Beta-blockers such as metoprolol and propranolol are first choice migraine preventive medication. While the clinical efficacy of beta-blockers in reducing migraine attack frequency is certainly established [
1‐
4], it is still poorly understood how they exert their therapeutic effect. So far, no imaging studies investigated the central effects of beta-blockers and our knowledge about the mechanisms derives from preclinical studies. Metoprolol belongs to the group of β-adrenergic blockers and selectively blocks β1 receptors. Beta-blockers attenuate the effects of adrenaline and noradrenaline [
5,
6] and thereby downregulate the stimulating effect of the sympathetic nervous system.
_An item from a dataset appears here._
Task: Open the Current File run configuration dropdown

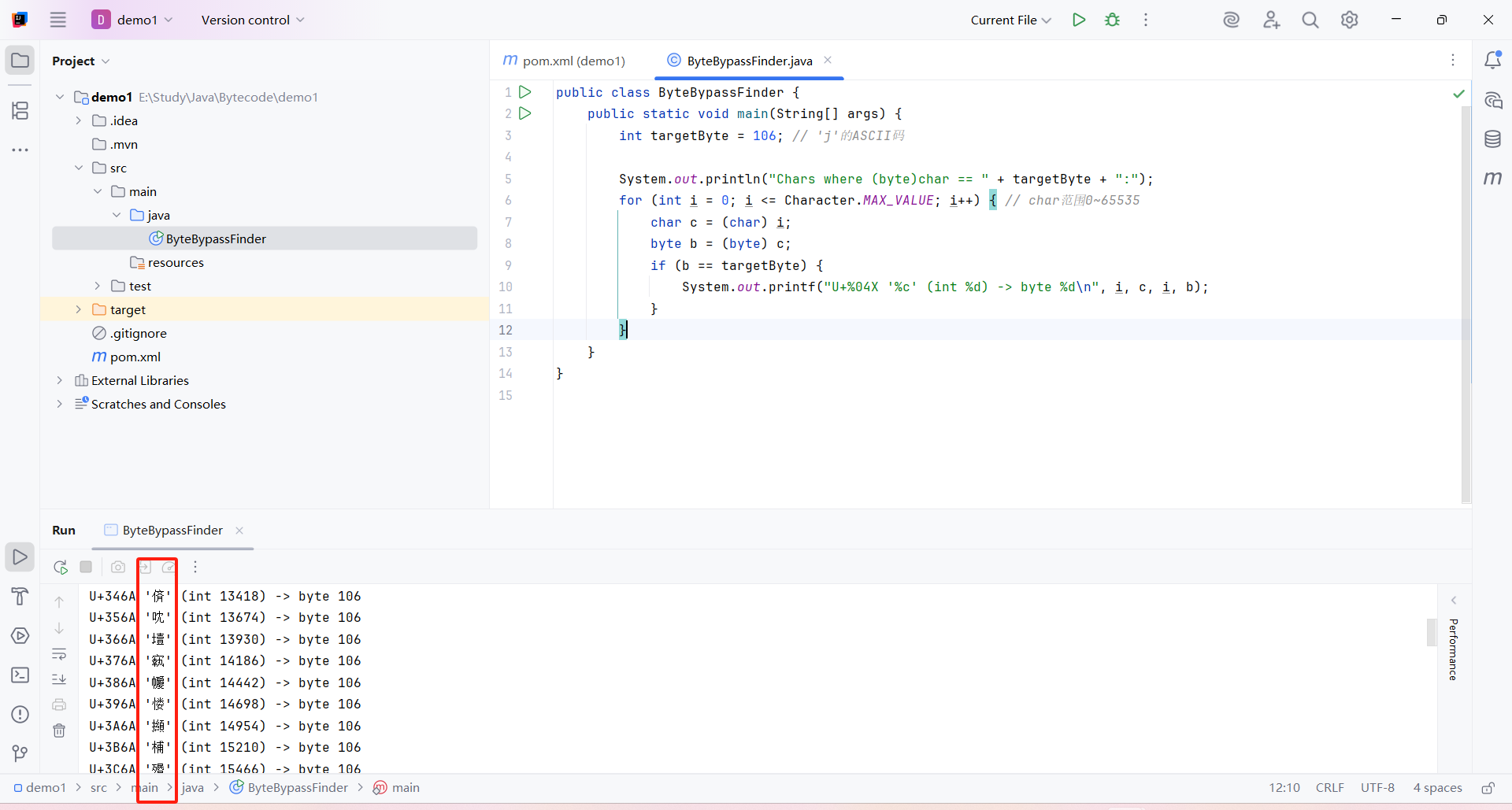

This downregulation was examined in several measures of cortical information processing that have been shown to be abnormal in migraineurs, such as visual evoked potentials, auditory evoked potentials and contingent negative variations [
7]. Beta-blockers seem to have a regulatory effect upon all of these. In the visual system of migraineurs, metoprolol decreased the amplitude of visual evoked potentials [
8]. Another study found a decrease of intensity dependence of auditory evoked cortical potentials in migraineurs [
9] and this decrease was related to clinical improvement. It has therefore been proposed that modulating the excitability of the cortex is how beta-blockers reduce the migraine attack frequency. Another neurophysiological approach to observe cortical information processing is the analysis of contingent negative variation (CNV), an event-related, slow cerebral potential following activation in the striato-thalamo-cortical loop. In untreated migraineurs the CNV is significantly increased and lacks habituation. Several studies found that beta-blockers normalize the CNV [
10] and further that normalization of high CNV was positively correlated with treatment response [
10‐
12]. These studies suggest that the effects refer to a general effect of beta-blockers on cortical excitability and abnormal cortical information processing in migraine. Accordingly it has been hypothesized that beta-blockers exert their preventive action in migraine by modulating cortical excitability and processing [
11]. However, the aforementioned studies applied methods with a focus on specific network activity rather than a focus on the location where metoprolol potentially exerts its action in the brain. A plausible explanation for the described abnormalities in sensory processing in migraineurs is a dysfunction of processing in thalamocortical neurons [
13‐
15]. Evidence that preventive action of beta-blockers is effective through β
1-adrenoceptor inhibition in nociceptive neurons in the thalamus comes from electrophysiological animal studies. Shields and Goadsby (2005) reported that thalamocortical activity evoked by superior sagittal sinus stimulation was inhibited after locally applied propranolol [
16].
To address this issue and to achieve a more integrated picture of central effects of metoprolol, we employed pharmacological functional magnetic resonance imaging in combination with a human model of headache attacks. The aim of this study is to assess the effects of metoprolol on brain activation patterns during trigeminal pain in migraine patients, as well as healthy human subjects, determined by fMRI. Based on earlier studies we hypothesize that metoprolol has an inhibiting effect on trigeminal pain processing, especially in the thalamus and/or thalamocortical networks.